Under general anesthesia, you are positioned on your side. Three or four small ports are placed and the abdomen insufflated with carbon dioxide. We carefully separate the adrenal gland from the liver (right side) or spleen (left side), the diaphragm, and the kidney. The adrenal vein is identified, ligated, and divided early — particularly important in pheochromocytoma to minimize catecholamine release. The remaining tissue around the gland is sealed and divided, and the gland is placed in a retrieval bag and removed through one of the incisions. Most operations take 90–180 minutes depending on tumor size and surrounding anatomy.

Recovery

Most patients spend one to two nights in the hospital. You will walk the evening of surgery, eat a light diet, and have routine blood pressure monitoring — especially important after pheochromocytoma surgery, when blood pressure can drop in the first 24 hours. Desk work resumes at 7–10 days, full activity at 2–4 weeks. Patients operated for Cushing's syndrome need temporary stress-dose steroid coverage until the remaining gland recovers, which we coordinate with your endocrinologist. Follow-up at 1–2 weeks in our Coral Springs office.

Why Florida Surgical

Adrenal surgery sits at the intersection of endocrinology, anesthesia, and minimally invasive technique. The pre-operative work-up — alpha-blockade for pheochromocytoma, aldosterone–renin ratios for Conn's, low-dose dexamethasone suppression for Cushing's — is as important as the operation itself. Dr. Shaw and Dr. Decio coordinate every case with the referring endocrinologist, use the right surgical approach for the right tumor, and perform the operation at hospitals where the anesthesia teams are experienced with adrenal-specific intraoperative blood-pressure management.

Frequently asked questions

Can I live with one adrenal gland?

Yes. The remaining adrenal gland produces enough cortisol, aldosterone, and other hormones for a normal life. Patients who have both glands removed (rare) need lifelong cortisol and mineralocorticoid replacement.

Why does pheochromocytoma need special preparation?

Pheochromocytomas release surges of adrenaline that can cause dangerous blood pressure spikes during anesthesia and surgery. We start alpha-blockade — usually phenoxybenzamine or doxazosin — at least two weeks before surgery to stabilize blood pressure. Beta-blockers are added only after adequate alpha-blockade. We coordinate this carefully with your endocrinologist.

How long is recovery?

Most patients are home in 1–2 days after minimally invasive adrenalectomy, back to desk work in 1–2 weeks, and at full activity by 3–4 weeks. Open adrenalectomy — needed for some cancers — takes 4–6 weeks of recovery.

Will my blood pressure improve after surgery?
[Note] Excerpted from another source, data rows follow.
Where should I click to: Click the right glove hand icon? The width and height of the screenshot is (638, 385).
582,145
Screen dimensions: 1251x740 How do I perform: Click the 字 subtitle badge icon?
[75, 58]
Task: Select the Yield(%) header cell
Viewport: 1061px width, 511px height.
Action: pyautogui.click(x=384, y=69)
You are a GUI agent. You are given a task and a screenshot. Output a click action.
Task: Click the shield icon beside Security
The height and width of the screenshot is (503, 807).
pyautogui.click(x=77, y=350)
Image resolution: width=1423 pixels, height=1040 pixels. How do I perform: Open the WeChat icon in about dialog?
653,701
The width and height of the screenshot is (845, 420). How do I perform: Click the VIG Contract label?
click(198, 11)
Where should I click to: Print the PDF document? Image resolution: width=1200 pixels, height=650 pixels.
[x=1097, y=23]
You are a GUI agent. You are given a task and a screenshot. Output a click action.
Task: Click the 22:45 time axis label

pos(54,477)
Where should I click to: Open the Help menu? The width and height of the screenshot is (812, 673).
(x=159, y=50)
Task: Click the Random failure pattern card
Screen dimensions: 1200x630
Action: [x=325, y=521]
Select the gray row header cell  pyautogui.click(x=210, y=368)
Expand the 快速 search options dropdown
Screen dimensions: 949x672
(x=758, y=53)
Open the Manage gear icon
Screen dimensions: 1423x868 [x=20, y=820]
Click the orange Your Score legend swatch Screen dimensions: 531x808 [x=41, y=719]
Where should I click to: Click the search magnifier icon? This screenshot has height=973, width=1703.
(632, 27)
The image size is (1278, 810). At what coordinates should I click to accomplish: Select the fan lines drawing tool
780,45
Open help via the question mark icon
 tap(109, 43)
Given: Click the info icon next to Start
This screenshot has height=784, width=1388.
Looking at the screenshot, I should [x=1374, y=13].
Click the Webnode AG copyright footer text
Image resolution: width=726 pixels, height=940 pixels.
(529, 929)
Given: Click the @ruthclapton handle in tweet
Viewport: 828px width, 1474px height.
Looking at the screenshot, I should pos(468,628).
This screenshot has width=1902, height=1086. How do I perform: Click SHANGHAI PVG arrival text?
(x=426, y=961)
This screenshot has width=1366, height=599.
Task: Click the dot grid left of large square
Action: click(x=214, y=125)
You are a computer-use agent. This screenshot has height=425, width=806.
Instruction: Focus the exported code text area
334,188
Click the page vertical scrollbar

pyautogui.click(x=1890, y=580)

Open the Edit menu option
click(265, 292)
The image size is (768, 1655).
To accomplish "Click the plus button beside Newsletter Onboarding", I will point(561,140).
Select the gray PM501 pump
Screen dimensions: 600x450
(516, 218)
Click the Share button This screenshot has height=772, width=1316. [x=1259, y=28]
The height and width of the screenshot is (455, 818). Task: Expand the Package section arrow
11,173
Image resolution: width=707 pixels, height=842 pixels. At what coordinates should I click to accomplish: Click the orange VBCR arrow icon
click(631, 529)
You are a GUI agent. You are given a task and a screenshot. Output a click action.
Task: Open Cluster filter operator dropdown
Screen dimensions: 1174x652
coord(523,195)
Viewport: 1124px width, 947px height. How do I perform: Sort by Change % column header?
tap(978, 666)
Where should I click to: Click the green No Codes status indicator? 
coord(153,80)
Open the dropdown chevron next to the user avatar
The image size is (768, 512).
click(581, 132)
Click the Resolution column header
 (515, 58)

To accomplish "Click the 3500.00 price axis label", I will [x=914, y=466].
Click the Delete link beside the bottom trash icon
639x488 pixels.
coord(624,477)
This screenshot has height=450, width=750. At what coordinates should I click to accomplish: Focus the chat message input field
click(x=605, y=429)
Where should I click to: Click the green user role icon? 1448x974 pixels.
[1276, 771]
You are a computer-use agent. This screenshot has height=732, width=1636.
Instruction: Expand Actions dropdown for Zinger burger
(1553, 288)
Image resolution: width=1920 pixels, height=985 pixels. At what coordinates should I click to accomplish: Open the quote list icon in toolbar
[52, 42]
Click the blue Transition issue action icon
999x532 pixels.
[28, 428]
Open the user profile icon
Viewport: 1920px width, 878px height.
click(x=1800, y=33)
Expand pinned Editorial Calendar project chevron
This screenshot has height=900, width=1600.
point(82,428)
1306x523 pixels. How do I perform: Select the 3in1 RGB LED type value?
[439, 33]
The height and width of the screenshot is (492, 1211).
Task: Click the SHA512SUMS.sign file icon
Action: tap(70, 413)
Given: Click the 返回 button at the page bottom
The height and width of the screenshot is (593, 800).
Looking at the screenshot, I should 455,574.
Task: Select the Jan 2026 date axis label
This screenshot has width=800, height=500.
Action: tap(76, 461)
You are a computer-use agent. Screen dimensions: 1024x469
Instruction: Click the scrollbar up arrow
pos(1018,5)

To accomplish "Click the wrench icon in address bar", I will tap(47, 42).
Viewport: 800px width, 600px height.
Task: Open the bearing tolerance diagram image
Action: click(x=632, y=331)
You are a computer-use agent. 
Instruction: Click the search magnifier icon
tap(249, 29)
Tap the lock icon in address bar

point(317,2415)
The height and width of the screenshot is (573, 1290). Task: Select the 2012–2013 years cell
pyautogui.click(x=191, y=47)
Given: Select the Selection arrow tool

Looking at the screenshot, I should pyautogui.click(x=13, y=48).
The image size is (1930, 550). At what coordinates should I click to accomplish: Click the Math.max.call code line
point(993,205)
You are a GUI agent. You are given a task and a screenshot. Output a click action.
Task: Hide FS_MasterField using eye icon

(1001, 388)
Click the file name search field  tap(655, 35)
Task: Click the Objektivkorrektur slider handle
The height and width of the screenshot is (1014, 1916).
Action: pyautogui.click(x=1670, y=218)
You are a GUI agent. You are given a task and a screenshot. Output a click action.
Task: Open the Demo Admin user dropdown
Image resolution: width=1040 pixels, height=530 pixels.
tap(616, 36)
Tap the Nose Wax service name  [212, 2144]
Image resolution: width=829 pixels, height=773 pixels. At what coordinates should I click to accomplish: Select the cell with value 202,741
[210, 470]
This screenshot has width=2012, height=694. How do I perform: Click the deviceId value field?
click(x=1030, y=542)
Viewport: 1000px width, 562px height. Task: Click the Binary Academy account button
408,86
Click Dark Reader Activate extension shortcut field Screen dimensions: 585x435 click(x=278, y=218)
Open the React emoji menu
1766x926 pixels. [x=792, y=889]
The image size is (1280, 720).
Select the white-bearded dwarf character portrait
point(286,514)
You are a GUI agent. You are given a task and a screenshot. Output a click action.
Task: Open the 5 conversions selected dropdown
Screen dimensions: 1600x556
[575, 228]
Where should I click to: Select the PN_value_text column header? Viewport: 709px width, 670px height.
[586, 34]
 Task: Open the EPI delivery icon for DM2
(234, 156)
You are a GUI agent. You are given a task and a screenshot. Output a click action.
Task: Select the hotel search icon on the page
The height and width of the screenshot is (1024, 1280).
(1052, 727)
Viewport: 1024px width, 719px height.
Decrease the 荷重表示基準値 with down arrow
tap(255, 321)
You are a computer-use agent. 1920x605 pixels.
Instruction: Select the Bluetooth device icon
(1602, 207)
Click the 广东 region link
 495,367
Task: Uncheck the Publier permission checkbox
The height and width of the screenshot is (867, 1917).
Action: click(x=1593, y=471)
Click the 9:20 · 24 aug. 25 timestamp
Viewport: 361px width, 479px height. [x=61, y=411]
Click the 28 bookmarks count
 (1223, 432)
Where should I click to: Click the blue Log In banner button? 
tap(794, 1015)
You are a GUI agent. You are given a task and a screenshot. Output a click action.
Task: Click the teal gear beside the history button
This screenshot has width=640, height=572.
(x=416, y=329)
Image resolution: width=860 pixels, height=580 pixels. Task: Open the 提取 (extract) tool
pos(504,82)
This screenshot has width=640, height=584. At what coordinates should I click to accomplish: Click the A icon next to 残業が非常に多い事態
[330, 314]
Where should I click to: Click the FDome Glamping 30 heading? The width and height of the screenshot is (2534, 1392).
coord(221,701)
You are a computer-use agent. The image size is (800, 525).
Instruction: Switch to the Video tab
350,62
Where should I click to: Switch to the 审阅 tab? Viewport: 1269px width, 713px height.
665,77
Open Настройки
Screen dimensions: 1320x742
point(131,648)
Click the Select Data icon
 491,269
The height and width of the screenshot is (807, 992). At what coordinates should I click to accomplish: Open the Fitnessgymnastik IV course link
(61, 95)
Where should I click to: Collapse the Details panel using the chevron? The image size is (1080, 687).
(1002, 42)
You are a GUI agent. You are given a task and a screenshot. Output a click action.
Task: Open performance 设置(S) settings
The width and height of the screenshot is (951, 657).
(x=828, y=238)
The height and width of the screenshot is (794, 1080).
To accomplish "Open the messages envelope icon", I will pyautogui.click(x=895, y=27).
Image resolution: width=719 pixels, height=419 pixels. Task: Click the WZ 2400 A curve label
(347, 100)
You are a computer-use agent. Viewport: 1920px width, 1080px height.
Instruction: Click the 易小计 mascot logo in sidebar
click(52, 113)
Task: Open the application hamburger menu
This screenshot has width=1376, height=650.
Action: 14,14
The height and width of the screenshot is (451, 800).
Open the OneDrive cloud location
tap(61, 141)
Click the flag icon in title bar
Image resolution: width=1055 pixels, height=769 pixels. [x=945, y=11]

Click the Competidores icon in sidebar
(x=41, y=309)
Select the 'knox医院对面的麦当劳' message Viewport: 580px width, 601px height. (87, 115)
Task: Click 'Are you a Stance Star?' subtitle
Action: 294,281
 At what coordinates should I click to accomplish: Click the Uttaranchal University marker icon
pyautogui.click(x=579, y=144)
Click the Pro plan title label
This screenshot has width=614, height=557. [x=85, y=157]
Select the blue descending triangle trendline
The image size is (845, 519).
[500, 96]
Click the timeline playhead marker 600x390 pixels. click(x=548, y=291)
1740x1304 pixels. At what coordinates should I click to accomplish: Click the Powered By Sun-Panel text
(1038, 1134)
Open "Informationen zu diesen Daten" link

For pheochromocytoma and aldosteronoma, the great majority of patients see blood pressure normalize or improve dramatically. Aldosteronoma patients often see potassium levels normalize within days. Some patients require ongoing medication at much lower doses; long-standing hypertension can leave behind some baseline blood-pressure elevation even after the tumor is removed.

Do I need steroids after surgery?

Yes — patients having an adrenalectomy for Cushing's syndrome need temporary stress-dose steroids, sometimes for months, until the remaining adrenal gland recovers from being suppressed by the tumor. We taper steroids slowly with your endocrinologist. Patients with non-cortisol-producing tumors do not need steroid replacement.